L’acronimo del nome richiama i famosi quattro verbi del Papa riferiti ai migranti (Accogliere, Proteggere e promuovere, Integrare). Come già sperimentato con “Protetto. Rifugiato a casa mia”, consiste in forme di accoglienza di richiedenti la protezione internazionale e di rifugiati, secondo modalità già sperimentate, attraverso il circuito delle Caritas diocesane già coinvolte nella gestione di questa particolare categoria di destinatari. Finora sono 623 le persone accolte, di cui 186 minori, 53 le diocesi coinvolte, 100 le parrocchie, oltre 60 gli operatori e 350 le famiglie tutor volontarie. L’intento principale del progetto è di dare centralità alla comunità, intesa come base vitale e sistema di relazioni in grado di sostenere il processo di inclusione sociale e lavorativa delle persone. «Noi stiamo tentato di sponsorizzare il modello canadese della “comunità sponsor”», racconta Forlino. «Dove soggetti pubblici e privati si mettono insieme per sostenere l’ingresso dei richiedenti asilo. Questa è una delle soluzioni possibili per evitare il traffico illegale di essere umani».

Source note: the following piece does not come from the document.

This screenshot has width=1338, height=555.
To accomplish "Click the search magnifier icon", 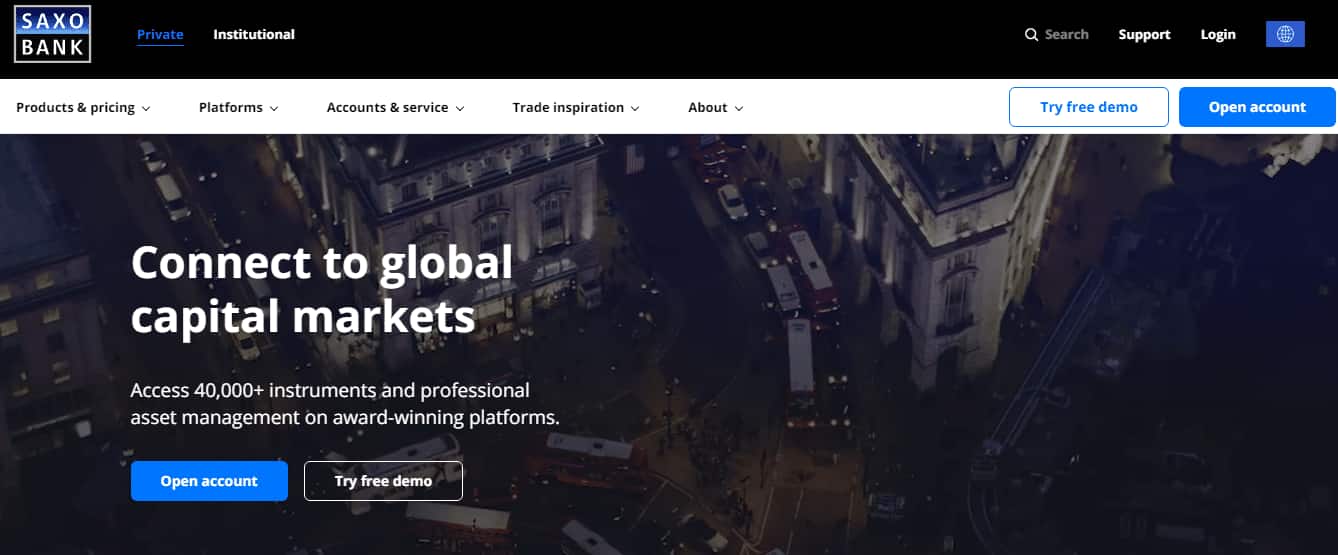I will 1032,34.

In Italia «il focus si sta spostando dai migranti alle comunità stesse», continua Forlino. «Se fino a qualche anno fa il concetto di accoglienza era schiacciato sulla logica "accogli il prossimo perché è bisognoso” oggi l’attenzione si sposta su chi accoglie. Un processo straordinario di vita in comune che sviluppa un welfare di comunità di cui possono beneficiare tutti, non solo i rifugiati».